Esta última declaración sirvió para detonar el desasosiego entre el grupo de pasantes de Medicina que habían acudido a mi charla sobre problemas comunes de salud mental en la comunidad y aun cuando todos los presentes aseguraron haber completado el curso de Psiquiatría, solamente una de 50 había tenido prácticas con personas mentalmente afectadas. Comenté entonces que eso era igual a cursar Cardiología sin jamás haber auscultado un corazón enfermo.
Es claro que en nuestra sociedad los trastornos mentales y los problemas psicológicos no importan demasiado. Pareciera que no dañan severamente los anhelos y el porvenir de millones de personas en cualquier momento de la vida; tampoco son la causa de indecibles sufrimientos personales, gastos familiares extraordinarios, violaciones a los derechos humanos y un amplio rechazo social.
Sin duda ésta es la realidad sanitaria que alcanzan a entender quienes diseñan la enseñanza en Medicina y Enfermería. Por eso es que a casi nadie le quita el sueño que las únicas personas ausentes, en el proceso de formación, sean precisamente aquellas personas invisibles que más requieren los cuidados y la atención, debido a sus problemas y malestares mentales.

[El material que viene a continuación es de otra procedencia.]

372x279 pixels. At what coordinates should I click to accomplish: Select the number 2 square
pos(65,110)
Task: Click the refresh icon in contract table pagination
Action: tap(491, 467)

Y si, al final del camino, no queda más remedio que atender las necesidades urgentes y molestas de esas personas, lo único que se les enseña a los estudiantes –por cortesía desinteresada de los representantes de la industria farmacéutica- es a recetar medicamentos psiquiátricos.
Cualquier otra intervención terapéutica, sobre todo en términos de atención a la individualidad y subjetividad del paciente, es considerada fútil o equivalente a nada.
Es en este contexto que el libro Confesiones de un médico (Triacastela, Madrid, 2011), de Alfred I. Tauber, médico y filósofo destacado, parte de una pregunta medular: ¿qué hacer frente al deterioro humano creciente de los servicios sanitarios y el desequilibrio entre ciencia/tecnología, y el cuidado profesional de los enfermos?
El autor responde asegurando que la urgencia no radica en aumentar el estudio de la ética médica ni de fortalecer las prescripciones de cómo los médicos deban comportarse ante la autonomía de sus pacientes. Lo que resulta verdaderamente impostergable es recuperar la ética médica como el elemento principal de la relación médico-paciente, cuyo fin es –y siempre debe ser– el cuidado del sufrimiento del enfermo.
Han pasado varias décadas de investigación científica y apenas estamos al principio del entendimiento de la enfermedad mental. Por más que la ciencia y los productos tecnológicos sean una gran esperanza para prevenir y curar, siempre el médico podrá ofrecer algo más que nada anteponiendo a su inquietud científica el alivio del dolor y la fragilidad de sus pacientes.